- **BRIEF**:
Exactly as written, reproduce the lines from the one that contains "Instruction: View more jobs at Superblocks" through the end of the records.

- **SOURCE INFORMATION**:
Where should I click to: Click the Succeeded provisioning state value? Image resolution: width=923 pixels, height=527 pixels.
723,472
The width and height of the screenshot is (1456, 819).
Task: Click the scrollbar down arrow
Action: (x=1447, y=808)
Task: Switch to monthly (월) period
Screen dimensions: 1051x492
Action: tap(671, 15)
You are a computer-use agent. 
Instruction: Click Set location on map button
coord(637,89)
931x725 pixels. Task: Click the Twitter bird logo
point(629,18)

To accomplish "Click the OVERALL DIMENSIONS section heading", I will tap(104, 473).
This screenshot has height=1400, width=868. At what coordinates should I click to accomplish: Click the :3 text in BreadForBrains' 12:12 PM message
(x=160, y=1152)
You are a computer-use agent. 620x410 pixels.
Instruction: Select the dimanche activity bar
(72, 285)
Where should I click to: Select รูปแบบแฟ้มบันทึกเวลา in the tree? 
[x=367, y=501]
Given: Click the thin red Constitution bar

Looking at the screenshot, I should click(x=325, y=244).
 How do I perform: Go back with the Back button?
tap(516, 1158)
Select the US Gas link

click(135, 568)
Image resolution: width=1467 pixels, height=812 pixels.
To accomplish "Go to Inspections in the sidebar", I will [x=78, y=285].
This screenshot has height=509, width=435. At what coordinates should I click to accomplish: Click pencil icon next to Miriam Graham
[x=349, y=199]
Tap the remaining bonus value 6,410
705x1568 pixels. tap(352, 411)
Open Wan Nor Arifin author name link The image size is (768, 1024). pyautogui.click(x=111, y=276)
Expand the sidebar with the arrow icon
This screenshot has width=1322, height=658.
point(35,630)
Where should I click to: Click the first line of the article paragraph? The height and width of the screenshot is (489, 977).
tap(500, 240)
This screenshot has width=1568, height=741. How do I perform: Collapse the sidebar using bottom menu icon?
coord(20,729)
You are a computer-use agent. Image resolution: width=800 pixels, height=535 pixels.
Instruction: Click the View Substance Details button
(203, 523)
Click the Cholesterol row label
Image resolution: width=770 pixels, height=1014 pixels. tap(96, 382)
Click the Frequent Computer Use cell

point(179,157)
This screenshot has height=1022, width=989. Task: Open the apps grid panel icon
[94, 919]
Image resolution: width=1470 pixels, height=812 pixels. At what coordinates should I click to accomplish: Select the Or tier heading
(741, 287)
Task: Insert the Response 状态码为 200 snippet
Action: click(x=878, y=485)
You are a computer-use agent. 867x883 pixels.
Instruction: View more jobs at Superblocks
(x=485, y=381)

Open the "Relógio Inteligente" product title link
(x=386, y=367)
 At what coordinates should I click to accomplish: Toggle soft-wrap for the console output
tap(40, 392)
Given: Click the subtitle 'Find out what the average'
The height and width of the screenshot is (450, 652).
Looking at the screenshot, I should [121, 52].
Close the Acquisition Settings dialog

- **YOUR SOLUTION**:
Instruction: View more jobs at Superblocks
(x=485, y=381)

Open the "Relógio Inteligente" product title link
(x=386, y=367)
 At what coordinates should I click to accomplish: Toggle soft-wrap for the console output
tap(40, 392)
Given: Click the subtitle 'Find out what the average'
The height and width of the screenshot is (450, 652).
Looking at the screenshot, I should [121, 52].
Close the Acquisition Settings dialog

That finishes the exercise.